Saturday, September 20, 2008

So yesterday, I was massively pissed off. At everything and everyone.

It started out with my interview. And God knows how that went. For once in my life spent sitting quietly and not saying much at all, I didn't have enough time to say everything I wanted to say. I think that I made it obvious that I know where I work pretty bloody well, but if I did it from the right perspective, and used enough wankwords, I don't know.

I won't have to wait long, as they have already decided and will be announcing their decision on Monday or Tuesday.

The middle part of the day was hugely rushed for a Friday, and our Superfun Awesome Pizza Lunch turned into a massive hassle, and in the end I just put it all on my credit card and let everyone pay me whatever they wanted, because it was too big a pain in the arse.

And then came the team meeting, and I wanted to punch everyone in the face. As usual, I turned bright red (verging on purple) because talking to groups Isn't My Thing, and I understand that on a Friday afternoon everyone wants to just chill and starts slacking off, but if One. More. Person had started quietly chatting with the person next to them while I was talking, I would've bust some heads.

So, right, people suck, but I recognise that if I am going to be running meetings (three a fortnight, SPEW), I need to a) be more forgiving, b) not want to kill everyone quite so much c) stop turning purple every time I have to address a group.

This is assuming I get the job, I guess. But even if I don't, I'll be relieving in this job for a little while longer. And they're good skills to try and develop. I guess.
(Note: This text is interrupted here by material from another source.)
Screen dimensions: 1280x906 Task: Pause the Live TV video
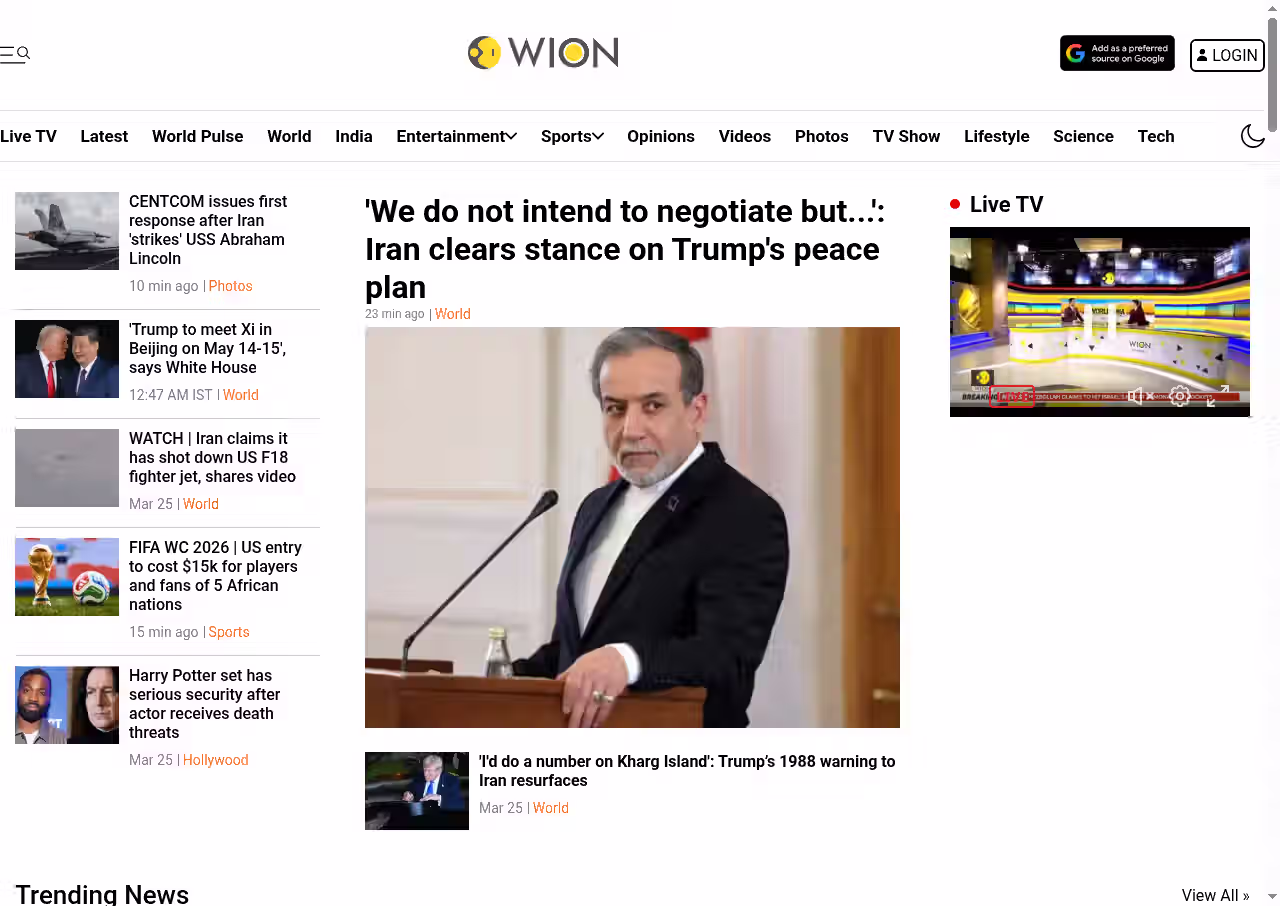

Even if it is agonising.

The rest of the night was good, as Beardie met me at Southbank and we wandered around the huge art sale at the Convention Centre (like one of those discount sales where the guy on the ad says "bras, Bras, BRAAAAAASSS!!!" but they're dodgy paintings instead of bras), then stumbled upon the poshest school formal (apparently Brisbane Grammar is the new 90210, who knew?) and stood there watching them get out of limos and stretch hummers (yes, really) until I insisted we leave in fear of being politely escorted from the premises. We had dinner out and went home, and after a couple of hours I went to sleep, still thinking about work.

And I woke up thinking about work. I can only conclude that I thought about work all night, while I was asleep.

And I've been thinking about work for most of today. And it's Saturday.

This has turned into a work blog. I would like to apologise to myself for this.

Sorry, me.


phishez said...

Somebody pass the woman VODKA!

lucy said...

Pfft, we spend more time at work than we do sleeping so it's more than allowed to pop up here, my dear. Besides it makes me feel better to read about other people having retard work colleagues and prat bosses too.

Anonymous said...

You got it!!! And if for any dumb ass reason they don;t give it to you it's thier loss, come to work for me in Florida, I need a few "kick ass" folks! There are too many woooses in the world!
Mr. Guinness

RAT said...

Phishez, yes please! And if anyone has any sedatives lying around, I would be very grateful.

Lucy, together we will complain about working with twats, hoorah! I originally didn't want to go there in case this blog became not quite so anonymous, but bah, I can't be arsed. If I go down that path, I'll just delete the posts or something.

Mr. Guinness, woohoo! You be careful what you say, or I might just turn up in Florida expecting a job. And then you'll be obliged to give me one, due to your innocent comment promise.